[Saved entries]
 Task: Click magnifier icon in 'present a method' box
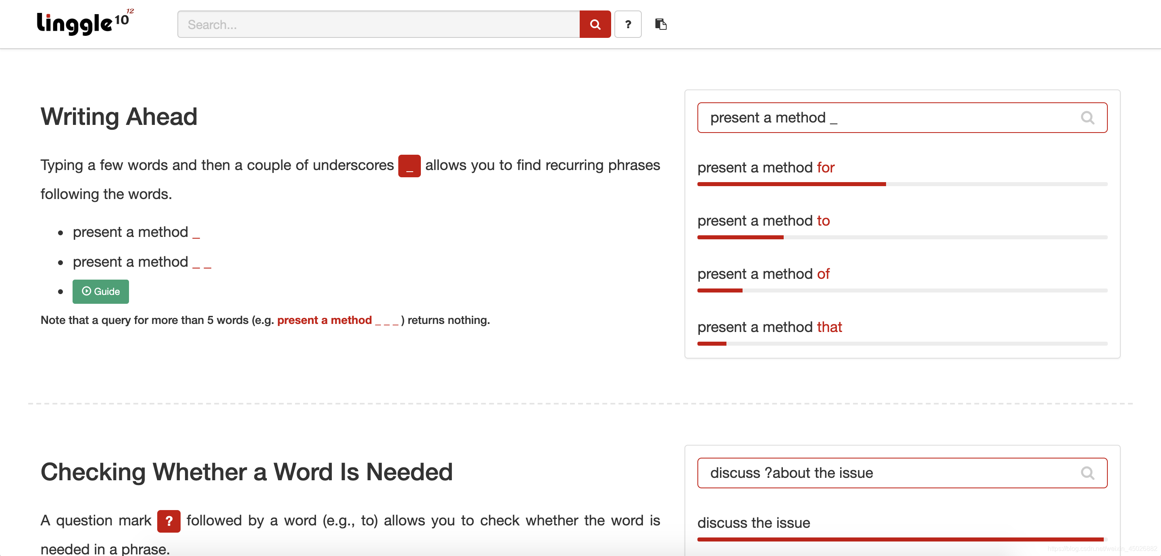(x=1087, y=118)
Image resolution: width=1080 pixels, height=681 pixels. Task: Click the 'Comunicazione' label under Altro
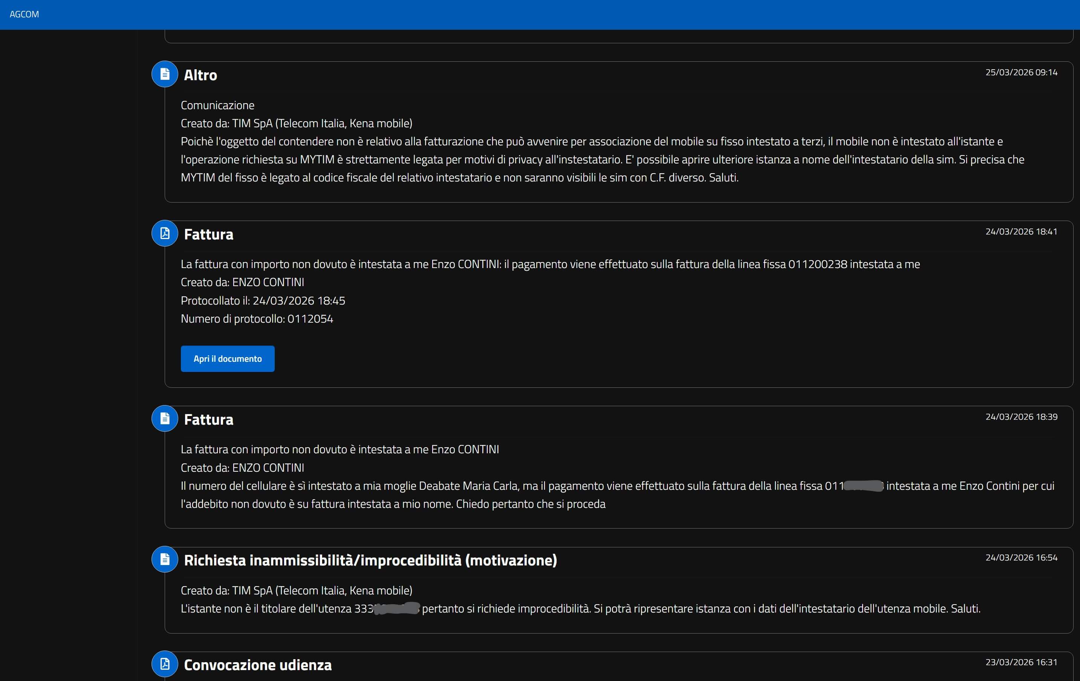coord(217,105)
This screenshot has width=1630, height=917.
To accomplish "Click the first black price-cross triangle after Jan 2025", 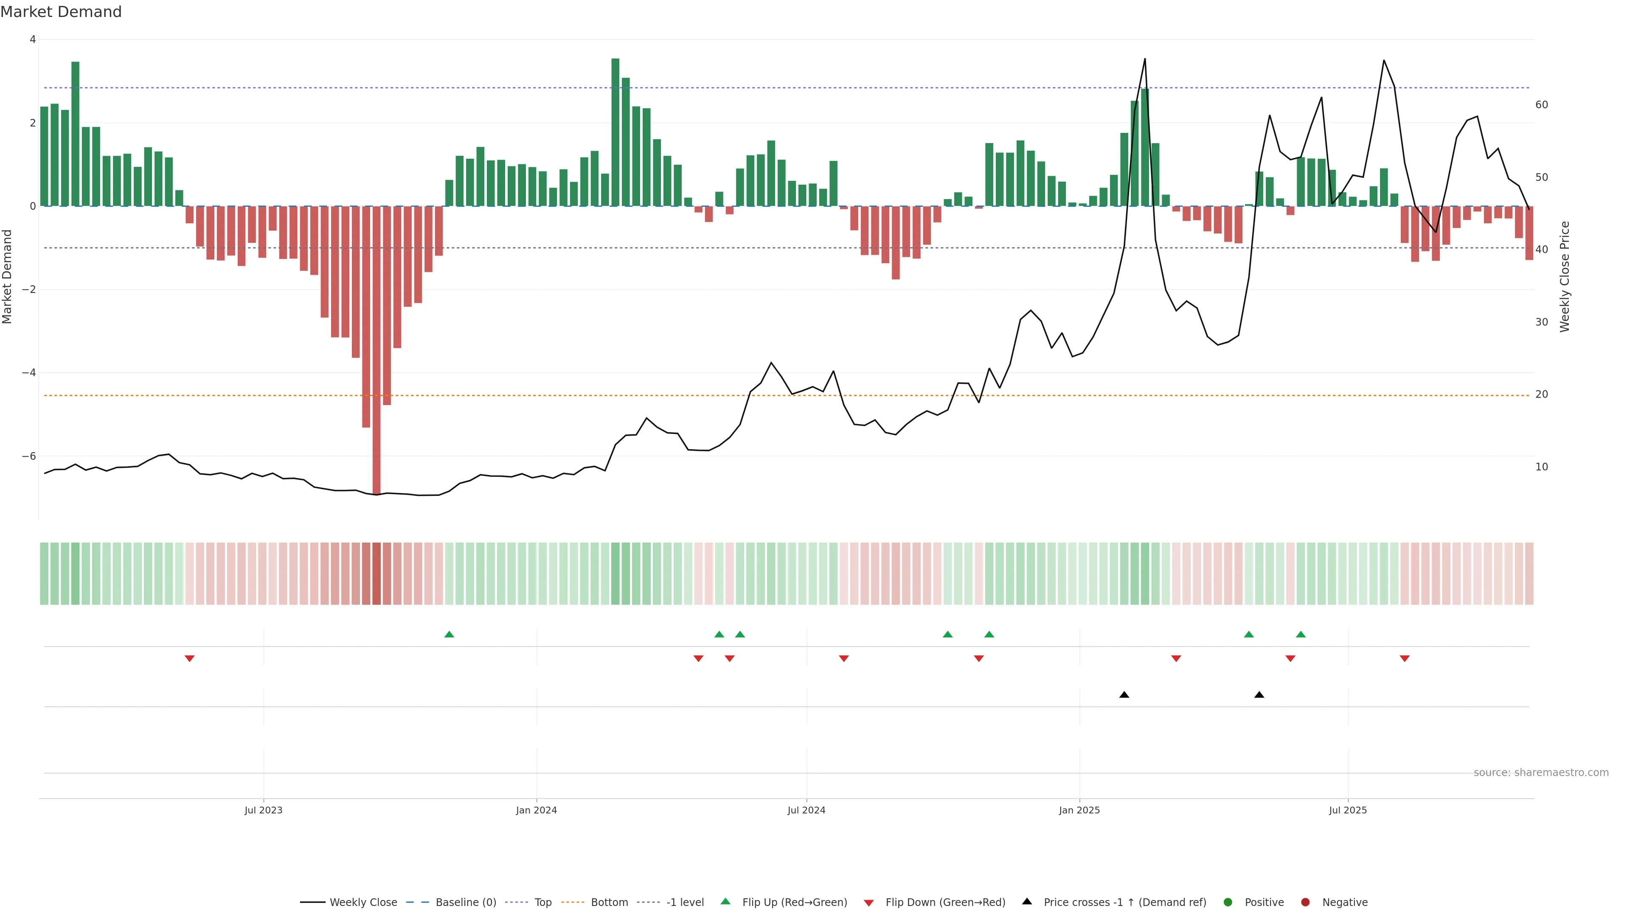I will [1124, 695].
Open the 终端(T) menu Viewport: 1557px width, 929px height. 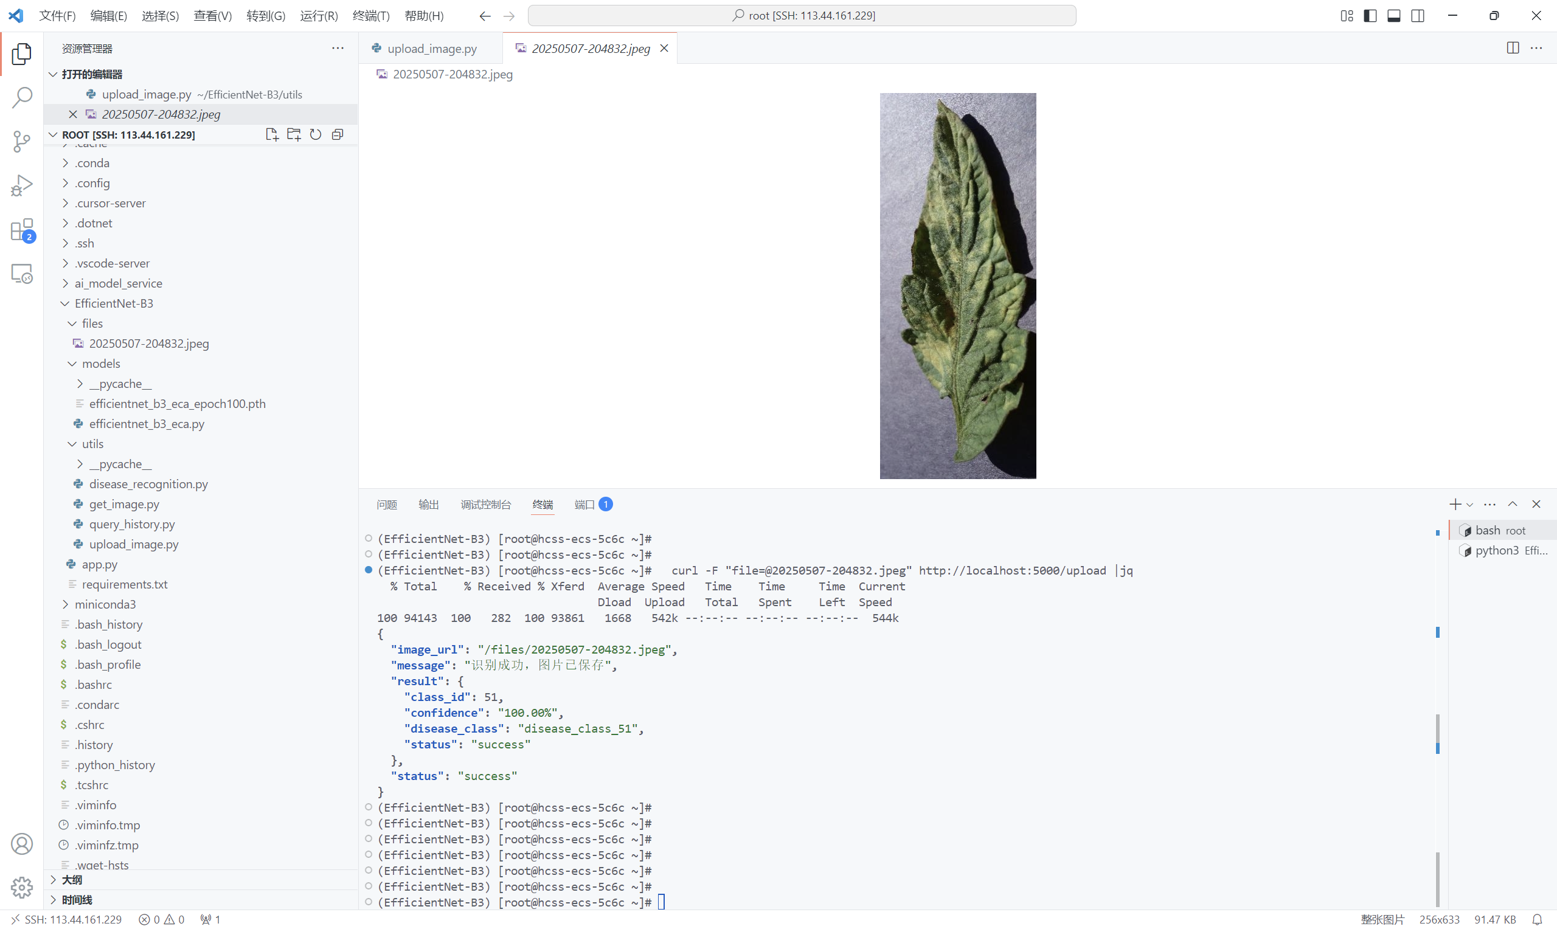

*How to complete this task*. Pictures stay out. Repeat only the lines from the beginning of the data through the line that has "This screenshot has width=1630, height=917.".

*Solution to this task*.
 Task: Click magnifier icon in 'present a method' box
(x=1087, y=118)
Image resolution: width=1080 pixels, height=681 pixels. Task: Click the 'Comunicazione' label under Altro
coord(217,105)
This screenshot has width=1630, height=917.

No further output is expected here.